どうやら「お飲み物」と書いてあるらしい欄を指で辿る。
「り、ん、ご、じ、い、す」
「りんごジュースですよ」
「りんご、じ、じーす?」
「ジュース」
「じ、じ、じゅ、じゅーす」
「そうです」
いつものようによくできましたと頭を撫でられる。じゅーす。まだこの単語は覚えていない。でも『りんご』はわかる。地球にあるのと同じあの赤い果物だ。ってことは、これはりんごジュースだろうか。
「バル、わたし、」
ええっと、飲みたいってどういうんだっけ。一瞬詰まって言葉を探せば、察しのいいバルがりんごジュースの文字を指さしてくれる。
「りんごジュース、飲みますか?」
「のむ、したい、です」
「いいですが、何か食べなくてはいけませんよ。食べたいものはないですか?」
「た、たべ……?」
どうしてそこで食べるの単語が出てくるのだ。『りんごジュース』はりんごジュースじゃなかったのか。

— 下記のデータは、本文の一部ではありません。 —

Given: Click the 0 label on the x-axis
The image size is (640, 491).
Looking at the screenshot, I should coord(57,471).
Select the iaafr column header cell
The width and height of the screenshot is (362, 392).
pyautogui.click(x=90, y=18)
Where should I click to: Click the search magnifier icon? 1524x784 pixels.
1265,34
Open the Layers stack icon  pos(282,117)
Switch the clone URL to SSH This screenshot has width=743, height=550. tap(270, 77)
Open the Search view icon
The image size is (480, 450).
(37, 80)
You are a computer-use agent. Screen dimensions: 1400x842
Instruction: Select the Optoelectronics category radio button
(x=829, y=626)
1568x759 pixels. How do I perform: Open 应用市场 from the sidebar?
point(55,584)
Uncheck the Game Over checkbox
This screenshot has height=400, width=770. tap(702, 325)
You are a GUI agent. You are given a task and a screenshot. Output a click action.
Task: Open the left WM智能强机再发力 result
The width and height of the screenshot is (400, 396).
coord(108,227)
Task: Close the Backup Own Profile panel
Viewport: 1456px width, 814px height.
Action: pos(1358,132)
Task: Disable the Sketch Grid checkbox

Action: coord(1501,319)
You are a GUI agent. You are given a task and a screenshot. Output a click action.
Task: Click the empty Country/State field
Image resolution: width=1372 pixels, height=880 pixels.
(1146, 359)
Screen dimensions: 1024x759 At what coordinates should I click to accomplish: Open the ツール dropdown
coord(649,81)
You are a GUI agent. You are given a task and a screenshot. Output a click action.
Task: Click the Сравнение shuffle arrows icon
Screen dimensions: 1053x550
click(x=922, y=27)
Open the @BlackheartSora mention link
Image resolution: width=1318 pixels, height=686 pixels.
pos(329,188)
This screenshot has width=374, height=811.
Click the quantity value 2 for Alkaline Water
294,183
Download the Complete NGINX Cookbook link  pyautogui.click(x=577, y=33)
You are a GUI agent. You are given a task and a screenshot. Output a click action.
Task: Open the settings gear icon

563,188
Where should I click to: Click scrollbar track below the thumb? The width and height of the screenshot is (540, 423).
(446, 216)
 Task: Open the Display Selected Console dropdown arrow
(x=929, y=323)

わたわたとメニューとバルの顔を見比べるわたしにバルはほら、とメニューの一か所を指さす。
「リーシャの好きなクロワッサンもありますよ。昨日おいしいと言っていたでしょう?」
くろわっさん。それは昨日の朝食べたクロワッサンである。なんだ食べろということか。基本的にここの食べ物は大きいのだけれど、クロワッサンはどちらかといえば小さめで(それでもやっぱり地球のクロワッサンより大きい)それくらいなら食べられるかもしれない。
「くろわっさん、たべます」
「それでは、クロワッサンとりんごジュースを頼みましょうか」
「あい」
どうやらバルが頼んでくれるらしい。ウエイトレスのおねーさんを呼び寄せるバルから目の前のビズーガさんに視線を戻す。
「……なに、ですか?」
相変わらず掃除機のように料理を吸い込んでいるかと思いきや、水の入ったコップ片手にニヤニヤとこちらを見るビズーガさんに首を傾げる。
「ん? いや、なんでもねぇよ」
「なんでもねーよ?」
首を振ってるってことは、「気にしなくていいよ」とかそういう意味だろう。いや、でもニヤニヤ見られていると気になるのだけど。じっと視線を当てれば、ビズーガさんはにっかりとお決まりのように大きく笑う。む、誤魔化された。
「リーシャ、クロワッサンだけで足りんのか?」
「たり……?」
知らない単語だけど、疑問形だ。この場合。足りますか? って聞かれてる、んだろうか。そう判断して大きく頷いてみせる。
「あい。だいじょーぶ」
「リーシャはあまり肉を好まないので。夕食であれば少しは食べるのですが」
イケメン効果か、キャッキャッと楽しげにやって来たピンクの髪のおねーさんに注文をし終えたバルがわたしの膝に乗ったままになっていたメニューを片づけながらなにか言う。リーシャ、好き、ない、肉。ええっと、と文章を組み立てているうちに会話はどんどん進んでしまう。
「ああん? 竜人だろう、おまえ」
わしゃわしゃと向かい側から撫でられ、ぐわんぐわんと頭が揺れる。おう力が強い、とされるがままに揺れていたら、ぺいっとバルがビズーガさんの手を雑に払った。
どうやらこの2人、いつもこんな感じでやり取りしているようだ。なにせ、バルの珍しい冷たい視線にビズーガさんがくじける様子がない。今も何にも気にしていないように、払われた手をさすりながらバルの言葉をふんふん聞いている。
「あまり食べさせてもらってこなかったのでしょう。肉もそうですが、リーシャは他のものもほとんど食べません」
「……そりゃあ、」
「……なに、ですか?」
なぜか2人から痛ましげな顔で見られ、きょとんと首を傾げる。
「いっぱい食べておっきくなれよ」
ビズーガさんはなぜだか真面目な顔をしてさっき手を払われたばかりだというのにまたわたしの頭をぐわんぐわんして、バルに再び雑に手を払われている。
いや、だから、どうしてそんな「可哀想に」って目で見てくるのだ!!
未だ簡単な文章しかわからないわたしに、そう尋ねる術は、ない。
狼なヴィズーガさんは肉食です。野菜は時たま食べますが、食べなくても支障はない。
竜人は肉を好みますが基本的に雑食。いろんなものをバランスよく、な地球タイプの種族。バルは竜人にしてはちょっぴり食が細い人です。それでもリーシャにしてみればよく食べる人。